*** Dataset excerpts ***

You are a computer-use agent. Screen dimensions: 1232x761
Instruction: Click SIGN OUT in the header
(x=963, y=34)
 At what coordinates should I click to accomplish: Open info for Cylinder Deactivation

***
*** Dataset excerpts ***

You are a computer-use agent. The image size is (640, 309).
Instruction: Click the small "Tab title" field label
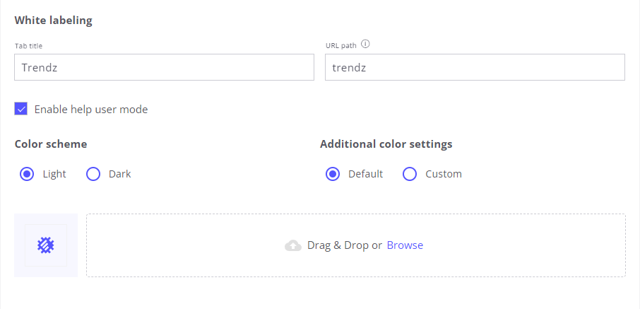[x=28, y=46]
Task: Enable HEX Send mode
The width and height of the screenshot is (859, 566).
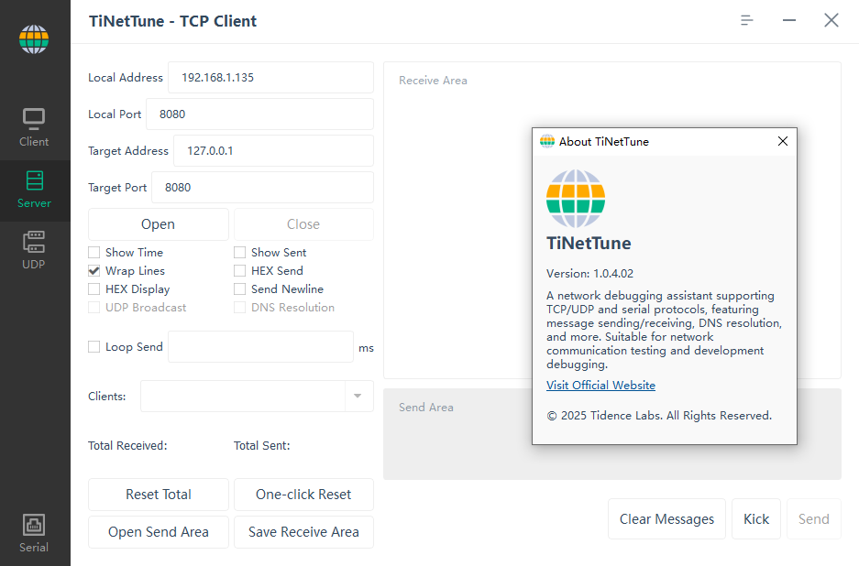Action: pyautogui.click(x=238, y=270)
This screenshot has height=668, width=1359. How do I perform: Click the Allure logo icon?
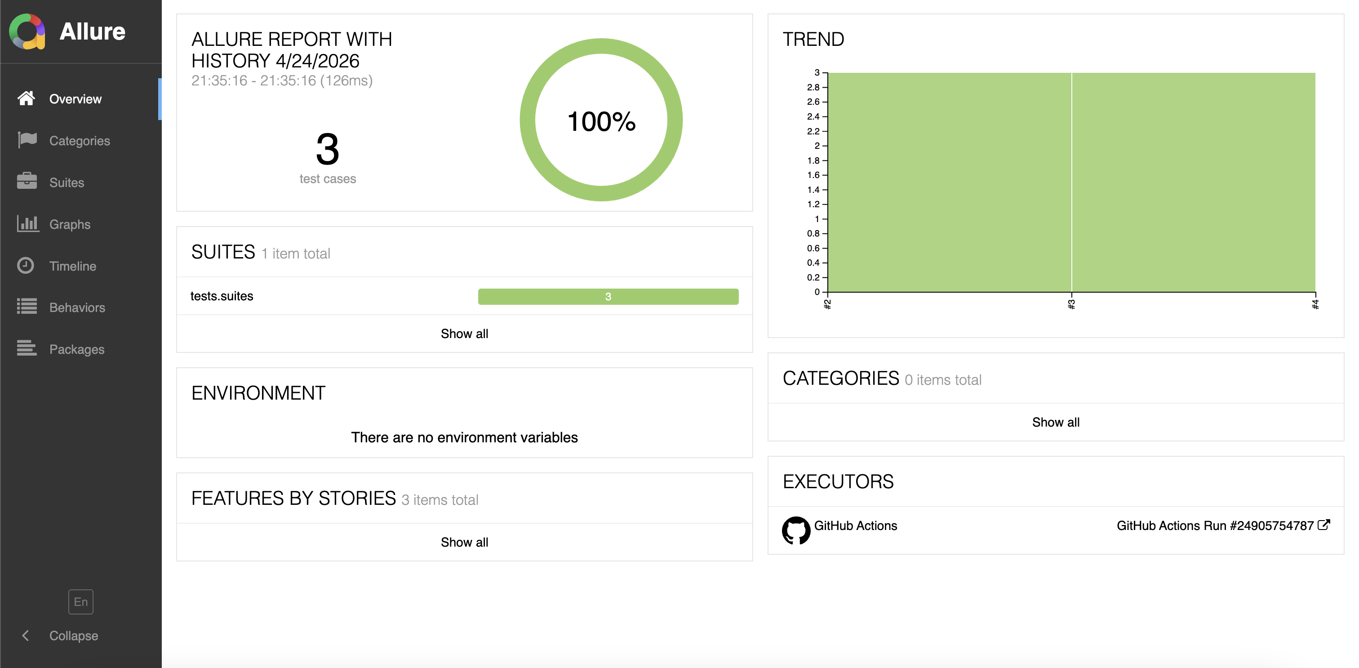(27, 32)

***

Checking each line above, count the ones that hold the word "computer" and state the total alone.

The completed task: 2